Testing my dad's ones with a meter revealed that the lock button had a partial short, enough to slowly drain the battery, but not normally quite enough to trigger the doors to lock
The cause was corrosion inside the switch, the debris from which, was creating the short. It must have got moisture in, although my dad is certain that the key has never got wet. The key for his previous Focus went through the wash cycle on at least one occasion that I know of, but never developed a fault, the seal on this one clearly isn't so good.
The switches come apart quite easily, by using a jeweller's screwdriver to pop off their metal shells. They are a miniature leaf switch, one leaf acts as a contact, the other increases the force required to operate it. The one shown on the left was black, but cleaned up quite well
As a temporary fix, I unclipped the metal shells, scraped off the worst of the corrosion from the contacts and the silver plated leaf on each switch with a jeweller's screwdriver, and cleaned them with isopropyl alcohol. This restored the remote to full working order, if you are lucky that might be all that is needed, but because of the very poor condition of the lock switch, I decided to source some replacements.
The switches are 2 x 6 mm KSR subminiature tactile switches made by C&K. From measuring the pressure required to operate the originals, I reckoned the 4.5N KSR251GLFS is the best match.

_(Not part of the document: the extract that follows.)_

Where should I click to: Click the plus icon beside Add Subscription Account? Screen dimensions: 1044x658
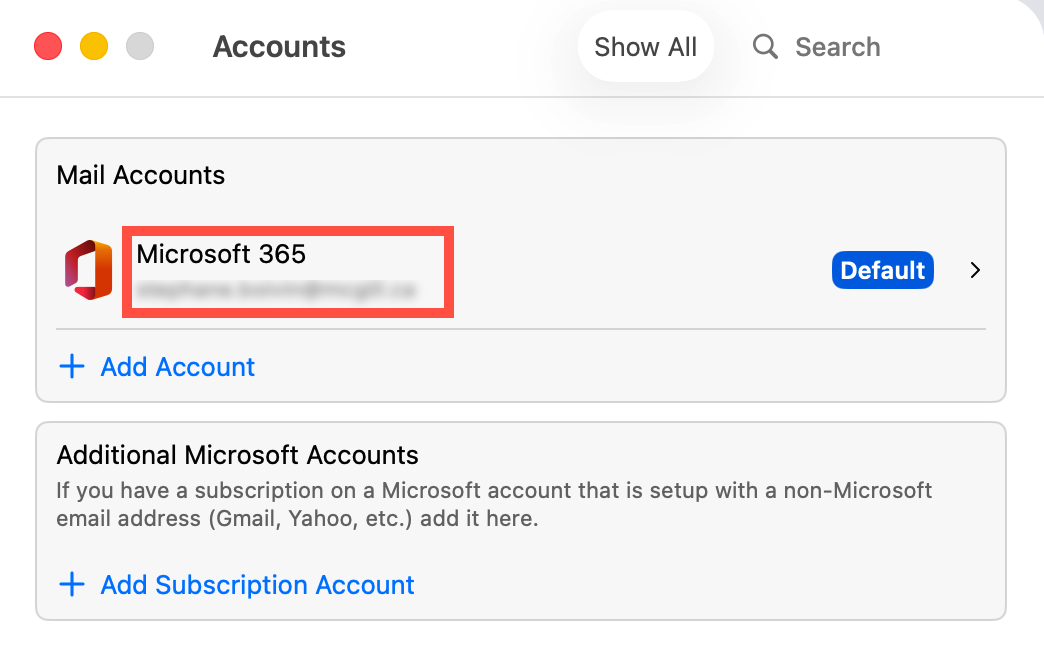click(72, 585)
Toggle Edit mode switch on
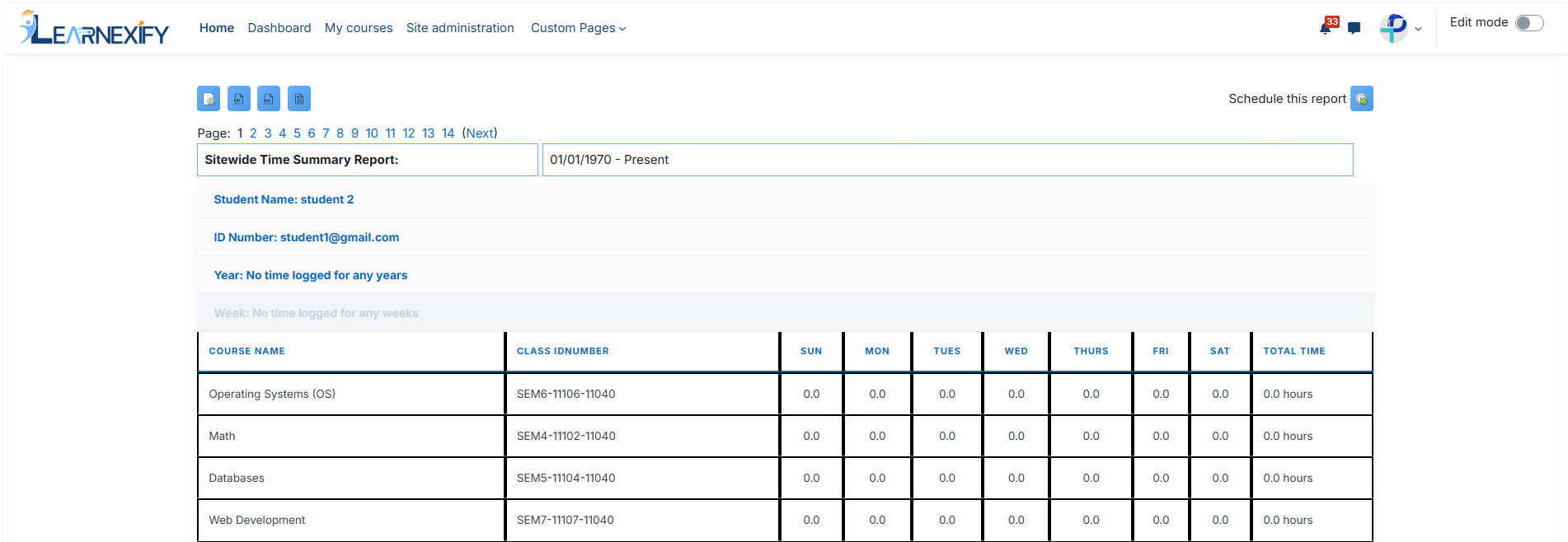The image size is (1568, 542). pyautogui.click(x=1529, y=23)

You might even find you could swap the leaf switch and buttons over, rather than unsoldering the base, providing you can get the contacts in the switch base nice and clean.
I'm afraid I don't have any pictures of soldering the replacement switches in, as I passed the job on to my brother; he's vastly better at soldering fiddly smt components than me. He tells me that he used a craft knife to separate the solder joints while heating it with his iron.

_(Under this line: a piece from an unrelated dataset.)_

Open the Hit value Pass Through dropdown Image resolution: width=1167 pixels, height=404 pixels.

When you come to soldering the new switches on the solder pads on the switch are gull-winded so should draw the solder in, the tricky bit is having a steady hand so as not to move them, or if you are clumsy like me, you might find it easier to solder them if you use a plastic spring clip to hold them in place.
After reassembling and testing the key, you should fix the PCB and its cover firmly in place, as even a small amount of play can cause the battery contacts to bend and eventually lose contact with the pads on the PCB when pressing the buttons.. So I'd suggest gluing it in place, or as I have, to make it easy should I ever need to take it apart again, I stuck a small thin square of foam rubber (I used a strip of stick on rubber feet, but something like draft excluder might be thin enough) on the PCB cover so that it presses on the centre of the battery.
The key is now working fine, and cost less than a tenner to fix, with a few spare switches left over, should it ever fail again.